Sermon Outline, First Sunday of Lent February 27, 2006

INTRODUCTION
As the history of Israel begins to wind to a close, history begins to repeat itself. After the reign of Solomon, the united kingdom divided in two, Jeroboam established a separate kingdom, Rehoboam planned an attack but refrained because of a prophet, and Shishak of Egypt plundered the temple. All that is happening again.

THE TEXT
“In the second year of Joash the son of Jehoahaz, king of Israel, Amaziah the son of Joash, king of Judah, became king. 2 He was twenty-five years old when he became king, and he reigned twenty-nine years in Jerusalem. His mother’s name was Jehoaddan of Jerusalem . . . .” (2 Kings 14:1-29).


RETURN TO THE FUTURE
Amaziah is a new Rehoboam. Like Solomon’s son, Amaziah goes to fight the north and a prophet intervenes; unlike Rehoboam, Amaziah refuses to hear the prophet and is defeated by the Northern king Jehoash. In retaliation, Jehoash plunders the temple and breaks down the walls of the city of Jerusalem, as Shishak did (vv. 13-14). There is even another Jeroboam in Israel by the end of the chapter.

AMAZIAH
Generally, Amaziah was a good king, but he is good as Joash was good and not as David was good (v. 3). That comparison with Joash not only points to his failure in connection with high places (v. 4; cf. 2 Kings 12:3), but also to the undignified end of his reign (vv. 17-22). He is like David in one respect: He fought and defeated Edomites and Arameans (cf. 2 Samuel 8:13-14). But Amaziah, unlike David, is puffed up by his victory and acts foolishly by challenging Israel to fight. Ahaziah does “right” (v. 3), while Jehoash does “evil” (13:11), yet when the two face each other in battle the “evil” one defeats the “righteous.” Not only that, but Jehoash – the wicked king – responds to Amaziah with a wisdom parable similar to the parable of Jotham in Judges 9. Jehoash knows that those who are exalt themselves are debased (v. 10).

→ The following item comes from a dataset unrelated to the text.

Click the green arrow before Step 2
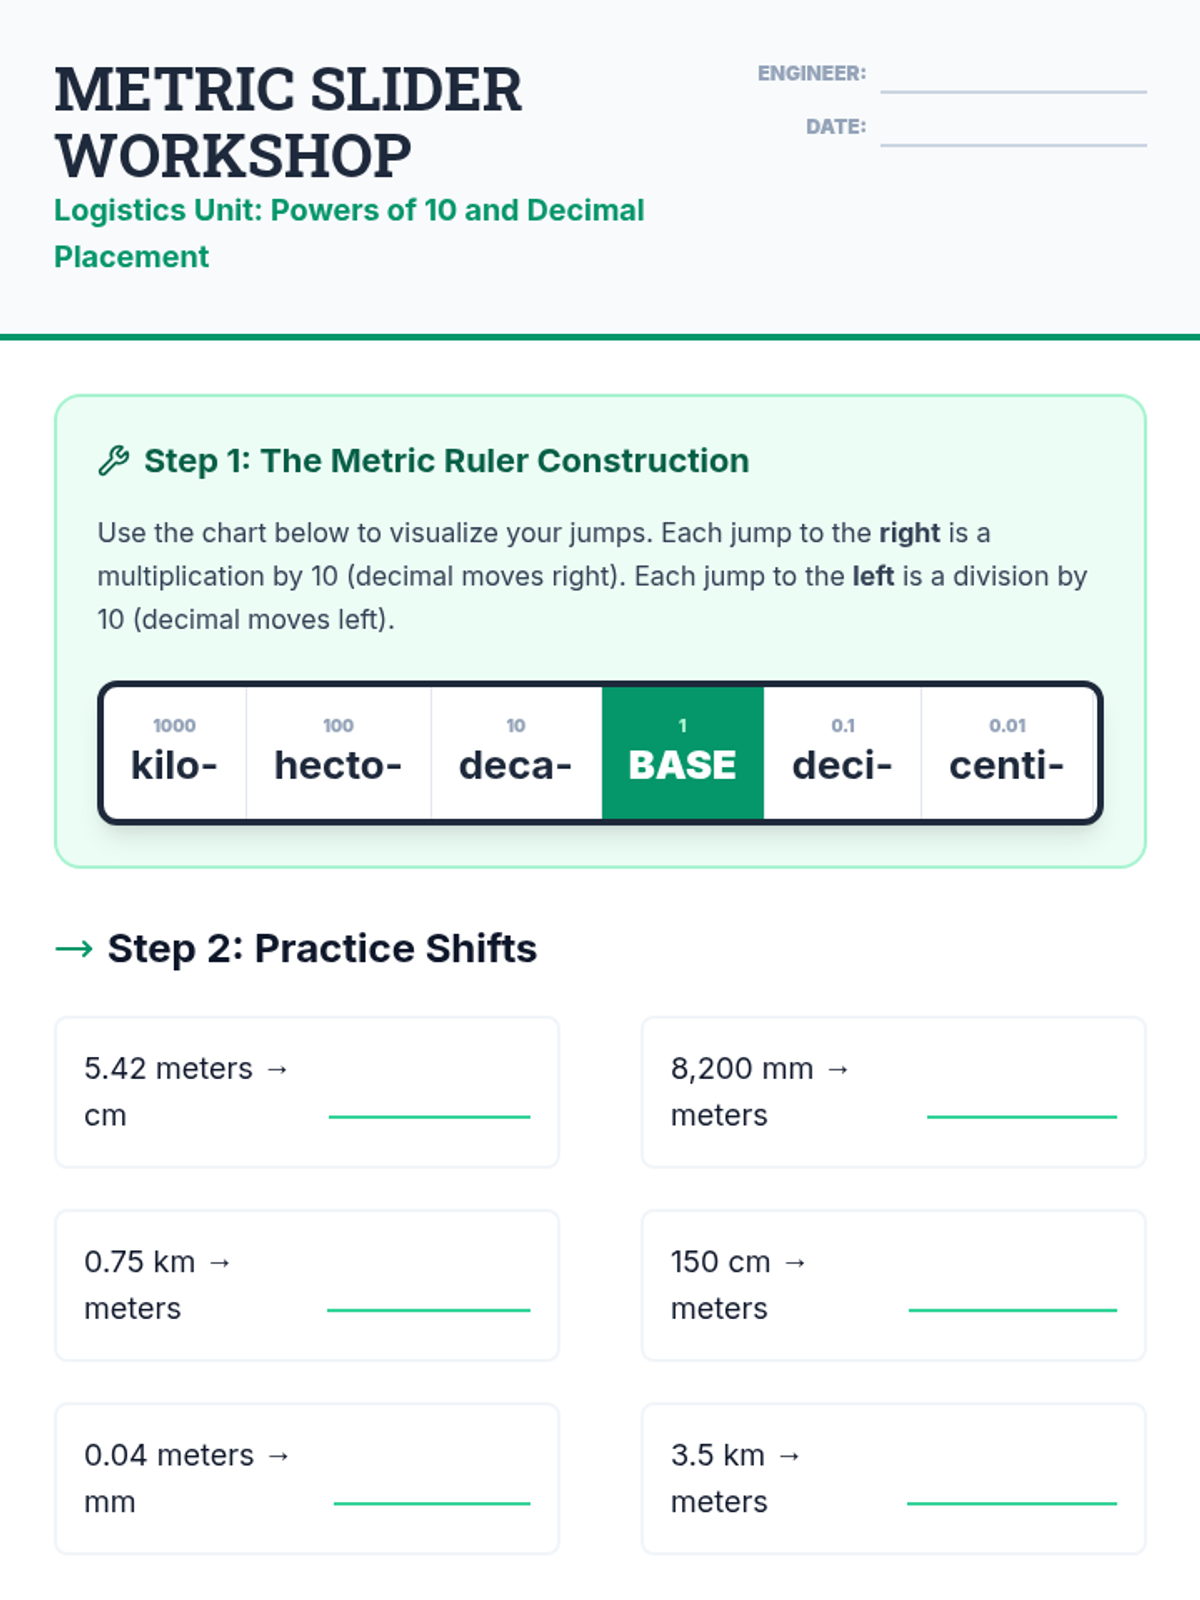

“Let’s face each other” (v. 8) can be a challenge to battle, or an invitation to a conference. In either case, it’s includes an implicit claim to equality. Only equals stand face to face; subordinates always keep their faces low before a king. Jehoash’s parable compares himself and his kingdom to the mighty, immovable cedar, while Amaziah is a useless, dangerous, cursed (Genesis 3) thorn bush. Amaziah can no more “face” Jehoash than a thorn bush a cedar. This battle will determine which king’s dynasty will head a reunited kingdom. Amaziah is making a Rehoboam-like bid to reunite the kingdom by force.

JUDAH’S FIRST EXILE
Amaziah and Jehoash do “face” each other (v. 11), but this leads to a “loss of face” for Amaziah. He is captured by Jehoash, as Judah will later be captured by Babylon, and Jehoash continues to the capital to do in part what Nebuchadnezzar will later do more fully. This first “exile” of Judah is carried out by Israel. Verses 15-16 seem out of place. Jehoash’s death is recounted twice (13:13; 14:15-16), and the second death notice is placed so that it seems to close out the reign of Amaziah rather than Jehoash (cf. 14:1-2). Amaziah never returns from his “exile,” in spite of the fact that he lived for fifteen years after Jehoash died (v. 17) and though he is in Jerusalem at his death (v. 19). The kingdom is reunited as Amaziah hoped, but under Jehoash. The time of Judah is marked by the time of Jehoash.

THE REUNITED KINGDOM
The idea that the kingdom is reunited under Jehu’s dynasty is supported by several details in the reign of Jeroboam II. Verse 25 tells us that the borders of Israel extended from Hamath in the North to the Sea of the Arabah in the south, and the latter boundary is well into Judah’s territory. Besides, these are the ideal boundaries of the original united kingdom (cf. 1 Kings 8:65). Verse 28 is difficult, but it appears to mean that Jeroboam recovered territory for Judah, which is not considered a subdivision of Israel (“in Israel”). It is a neat irony that the second Jeroboam preside over a (semi-) united kingdom.